Below are records to write out exactly; drop the pictures when you do.

==== DATA PROVIDED

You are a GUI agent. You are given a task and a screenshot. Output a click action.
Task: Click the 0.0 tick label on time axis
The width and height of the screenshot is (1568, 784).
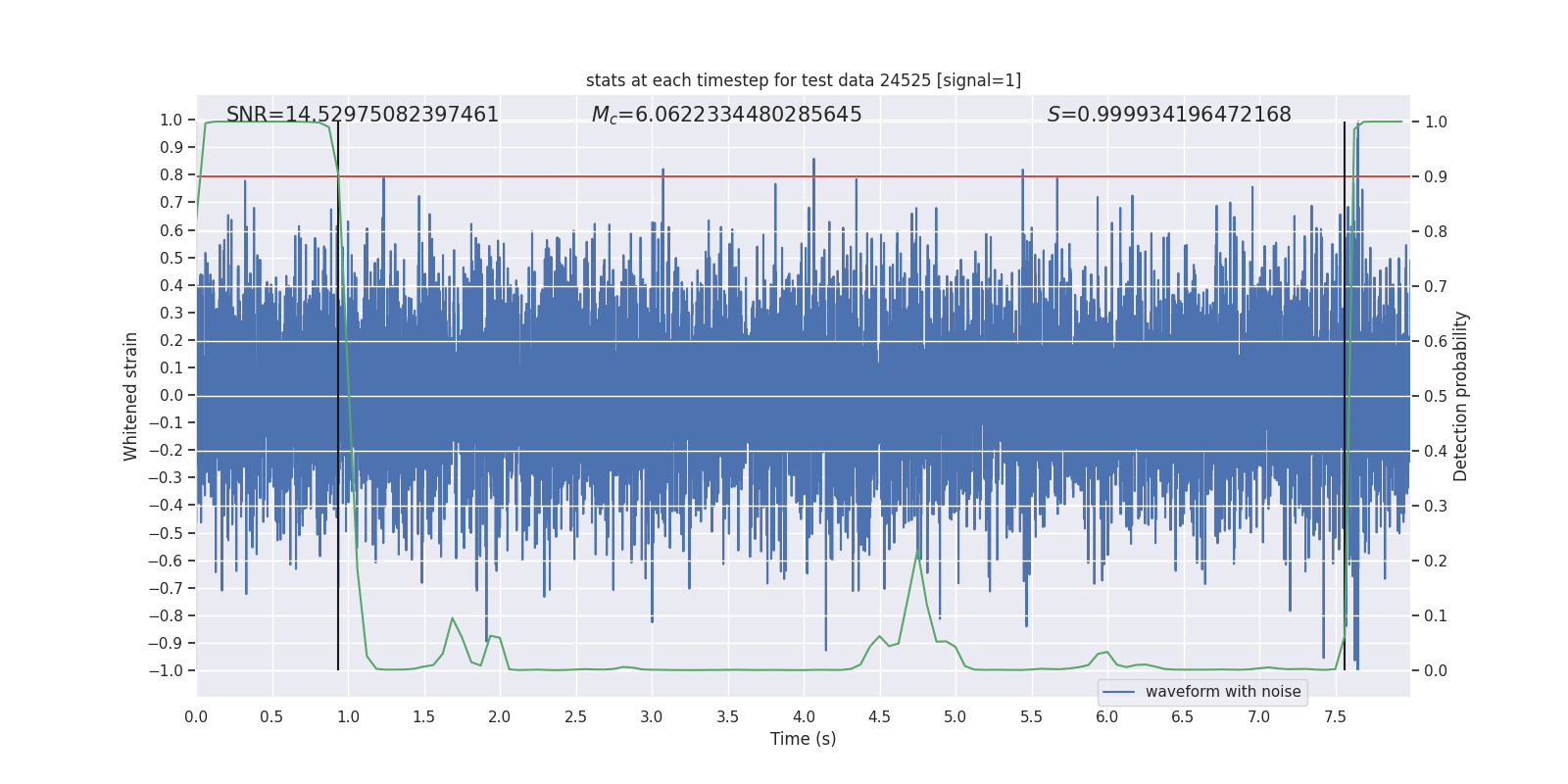click(x=196, y=716)
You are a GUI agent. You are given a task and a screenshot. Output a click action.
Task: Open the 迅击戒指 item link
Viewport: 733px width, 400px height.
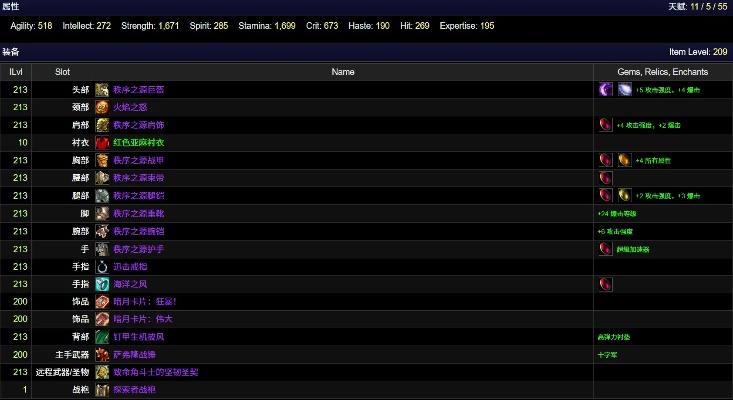click(130, 267)
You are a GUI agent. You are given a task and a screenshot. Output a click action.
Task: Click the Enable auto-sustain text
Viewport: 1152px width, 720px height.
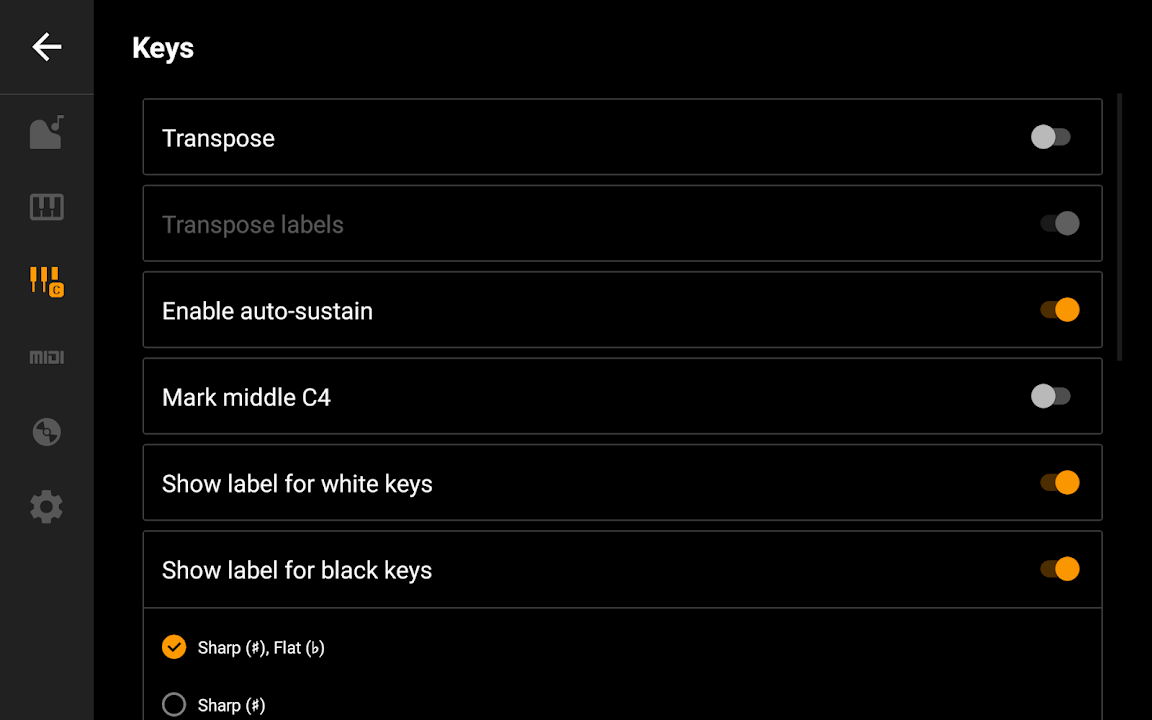[267, 311]
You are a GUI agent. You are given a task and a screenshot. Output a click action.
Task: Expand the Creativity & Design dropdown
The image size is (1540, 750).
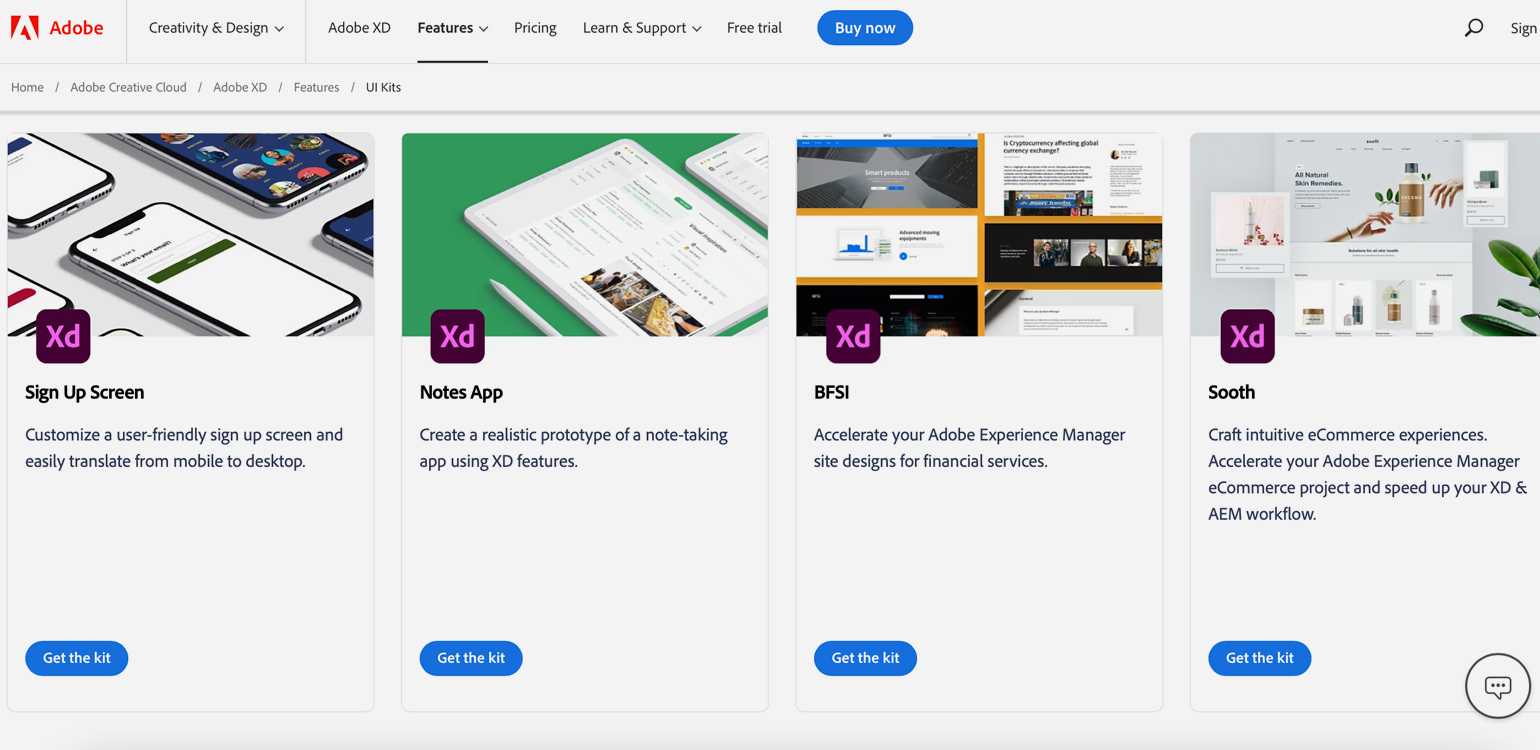[x=216, y=28]
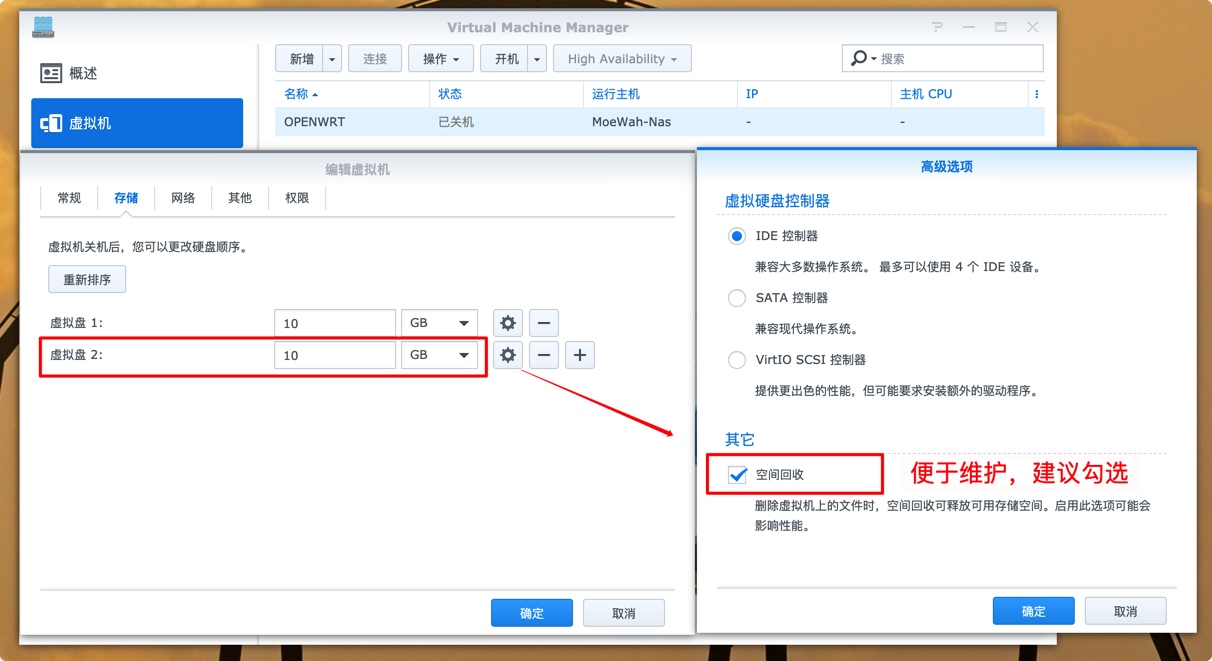This screenshot has width=1212, height=661.
Task: Click the 重新排序 button
Action: (87, 280)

========

SOLUTION TO THE PROBLEM -
You are a GUI agent. You are given a task and a screenshot. Output a click action.
Task: Click the 0.0 tick label on time axis
The width and height of the screenshot is (1568, 784).
click(x=196, y=716)
You are a GUI agent. You are given a task and a screenshot. Output a click action.
Task: Open the 迅击戒指 item link
Viewport: 733px width, 400px height.
click(130, 267)
You are a GUI agent. You are given a task and a screenshot. Output a click action.
Task: Click the Enable auto-sustain text
Viewport: 1152px width, 720px height.
[267, 311]
You are a GUI agent. You are given a task and a screenshot. Output a click action.
Task: Expand the Creativity & Design dropdown
The image size is (1540, 750).
[x=216, y=28]
This screenshot has width=1212, height=661.
Task: Click the 重新排序 button
Action: (87, 280)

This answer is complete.